Why not? Why can’t we ignore people who don’t get out to the polls? —Because they are the ones who may live with, enforce, exercise, etc the laws politicians pass. The utility of a law is only as good as the people that will follow and enforce it, and that is far larger than any population that makes it to the polls.
Fair, but understated.
Probably just what this thread needs.
The cost of leadership is the fact that all choices can undo your position. This is true whether he stood firm or not, I trust you’ll see, since if he stood firm, the public might have reacted in many ways, including skipping his name when everything came down to a vote.
Joel, alas the phone just rang. I will respond when I can.
I’m going to try to break the problem down into parts. The first set of points I’m laying out so that they may be set aside.
One could argue for Representative Democracy over Direct Democracy even with the belief that Joe Mechanic is a political genius. Joe knows broadly what he wants, but there’s a lot of detail involved in crafting legislation that doesn’t make its way into the papers.

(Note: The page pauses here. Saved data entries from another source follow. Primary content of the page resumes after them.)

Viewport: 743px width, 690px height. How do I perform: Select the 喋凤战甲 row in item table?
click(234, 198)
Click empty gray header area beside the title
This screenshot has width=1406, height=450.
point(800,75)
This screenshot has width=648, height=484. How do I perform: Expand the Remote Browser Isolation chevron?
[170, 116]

So Joe lets his elected representative handle the minutia.
But how much latitude should the representative be given? Here, there are 2 issues.
a) What’s the educational gap between the Rep and Joe Mechanic? 100 years ago it was “large”. Now, I’m willing to say it is “small”.

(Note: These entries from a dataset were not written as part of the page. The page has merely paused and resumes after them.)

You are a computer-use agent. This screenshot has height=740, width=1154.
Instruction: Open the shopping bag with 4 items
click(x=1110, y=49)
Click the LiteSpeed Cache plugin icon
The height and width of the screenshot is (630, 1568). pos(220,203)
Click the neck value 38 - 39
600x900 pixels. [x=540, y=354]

b) Ok, but let’s face it the Rep is going to be more conversant about even large issues. Most Americans tell pollsters that Saddam Hussein and Al Qaeda have an intimate relationship. Those in Washington know better.
Ah, but #1 and #2 vastly distort that actual legislative process that goes on. These aren’t scholars sitting around deciding policy, these are politicians trading horses and figuring out ways to craft votes that will endear them to their constituents and make the opposition look bad. [Incidentally, there was a terrific episode of This American Life which covered this entitled, “The Annoying Gap Between Theory and Practice. —A man gets himself elected to the state legislature to try and make the world a better place, but finds that personal principles and representative democracy aren’t always the best fit. Plus other stories about the difficulty of turning abstract ideas into hard cold reality.”]

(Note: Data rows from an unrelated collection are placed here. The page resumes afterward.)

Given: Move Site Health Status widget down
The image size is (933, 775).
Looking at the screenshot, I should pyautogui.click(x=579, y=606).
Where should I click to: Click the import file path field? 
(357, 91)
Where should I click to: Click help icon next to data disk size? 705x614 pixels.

So where are we left? In practice, the public are morons and their elected officials perfidious. (Bear with me, I’m on a roll.)
Although your typical TV-viewer is wholly unqualified to decide whether or not the US should invade Iraq and our elected politicians could care less, Joe Mechanic is good for one thing.
Joe can evaluate the outcome of these policies. Or, at least he can do this better than he can craft policy on his own. It is for this reason that politicians fear making the wrong vote. Not because of a priori policy disagreements. But because something might happen - the Iraqi public could welcome their invaders with flowers and fragrance (or they could engage in a protracted guerilla war) which potentially makes a vote look foolish and ill-advised.
Here, retrospective bias helps us. It makes the perfidious conduct due diligence and it permits the public to have a comprehensive knowledge of sport scores and celebrities.
My initial reaction is to then say, due to the comment on retrospection, that sunset clauses could aid the process to ensure that there are not impediments to overturning crappy to could-be-lots-better legislation.
Yet, here again, I see the incredible value in taking it to the polls. After all, sure Joe Anyone has hindsight. But can we genuinely reflect what we learned in the polls…?
Points one and three are especially well-received. I am idealizing things a bit.